◆ PROVIDED PASSAGE
SHARE Inc. is a volunteer-run user group for IBM mainframe computers that was founded in 1955 by Los Angeles-area users of the IBM 704 computer system.  It evolved into a forum for exchanging technical information about programming languages, operating systems, database systems, and user experiences for enterprise users of small, medium, and large-scale IBM computers such as IBM S/360, IBM S/370, zSeries, pSeries, and xSeries. Despite the capitalization of all letters in the name, the official website says "SHARE is not an acronym; it's what we do."

Overview
A major resource of SHARE from the beginning was the SHARE library.  Originally, IBM distributed what software it provided in source form
and systems programmers commonly made small local additions or modifications and exchanged them with other users. The SHARE library and the process of distributed development it fostered was one of the major origins of open source software.

In 1959 SHARE released the SHARE Operating System (SOS), originally for the IBM 709 computer, later ported to the IBM 7090.  SOS was one of the first instances of "commons-based peer production" now widely used in the development of free and open-source software such as Linux and the GNU project. In 1963 SHARE participated with IBM in the development of the PL/I programming language as part of the "3x3" committee.

In 1969, members of SHARE in Europe formed a European Chapter of the organisation, which was formalised in 1966 as the "Share European Association (SEAS)", later SHARE Europe (SEAS).The last meeting of 1994 was jointly held with G.U.I.D.E. At this meeting it was decided to dissolve both SHARE Europe and G.U.I.D.E. and establish the new European IBM users group GSE (Guide Share Europe).

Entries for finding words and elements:
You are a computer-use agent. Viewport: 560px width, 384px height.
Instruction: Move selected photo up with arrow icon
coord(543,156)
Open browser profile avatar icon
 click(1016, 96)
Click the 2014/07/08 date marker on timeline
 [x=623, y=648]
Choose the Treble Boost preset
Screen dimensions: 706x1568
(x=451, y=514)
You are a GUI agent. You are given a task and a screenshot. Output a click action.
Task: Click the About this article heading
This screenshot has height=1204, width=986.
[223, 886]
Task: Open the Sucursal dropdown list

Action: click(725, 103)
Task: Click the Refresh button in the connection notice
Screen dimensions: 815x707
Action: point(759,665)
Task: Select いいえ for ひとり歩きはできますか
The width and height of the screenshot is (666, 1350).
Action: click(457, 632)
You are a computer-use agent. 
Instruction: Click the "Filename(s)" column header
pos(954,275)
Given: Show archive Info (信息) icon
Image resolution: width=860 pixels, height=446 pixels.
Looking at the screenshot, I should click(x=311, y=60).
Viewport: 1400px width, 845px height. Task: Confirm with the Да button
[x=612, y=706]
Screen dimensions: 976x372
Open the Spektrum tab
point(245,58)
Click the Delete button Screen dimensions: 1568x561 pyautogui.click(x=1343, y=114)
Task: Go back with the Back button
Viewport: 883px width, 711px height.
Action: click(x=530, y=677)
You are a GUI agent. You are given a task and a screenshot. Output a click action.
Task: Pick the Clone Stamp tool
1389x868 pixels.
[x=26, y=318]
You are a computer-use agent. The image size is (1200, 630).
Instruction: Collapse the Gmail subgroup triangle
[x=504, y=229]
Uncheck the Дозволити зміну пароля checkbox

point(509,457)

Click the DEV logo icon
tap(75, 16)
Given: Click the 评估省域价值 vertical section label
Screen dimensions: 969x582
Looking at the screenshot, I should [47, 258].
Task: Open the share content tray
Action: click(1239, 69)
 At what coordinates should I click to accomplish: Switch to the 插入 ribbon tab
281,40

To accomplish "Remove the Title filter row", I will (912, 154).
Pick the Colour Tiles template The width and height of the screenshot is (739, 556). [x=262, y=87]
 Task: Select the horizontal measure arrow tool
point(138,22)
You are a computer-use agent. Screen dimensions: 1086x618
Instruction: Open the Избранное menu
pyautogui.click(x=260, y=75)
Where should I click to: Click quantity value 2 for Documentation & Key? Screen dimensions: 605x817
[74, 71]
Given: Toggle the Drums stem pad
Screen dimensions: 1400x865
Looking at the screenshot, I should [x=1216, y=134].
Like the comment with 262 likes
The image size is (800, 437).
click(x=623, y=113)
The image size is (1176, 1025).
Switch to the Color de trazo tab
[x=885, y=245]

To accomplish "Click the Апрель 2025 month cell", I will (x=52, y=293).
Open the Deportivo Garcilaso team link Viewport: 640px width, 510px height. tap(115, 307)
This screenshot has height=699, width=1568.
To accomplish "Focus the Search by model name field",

◆ WHAT YOU WILL DO
Please quote the SHARE passage between "In 1969, members" and "(Guide Share Europe).", inclusive. The lines are not needed for this.

◆ RIGHT ANSWER
In 1969, members of SHARE in Europe formed a European Chapter of the organisation, which was formalised in 1966 as the "Share European Association (SEAS)", later SHARE Europe (SEAS).The last meeting of 1994 was jointly held with G.U.I.D.E. At this meeting it was decided to dissolve both SHARE Europe and G.U.I.D.E. and establish the new European IBM users group GSE (Guide Share Europe).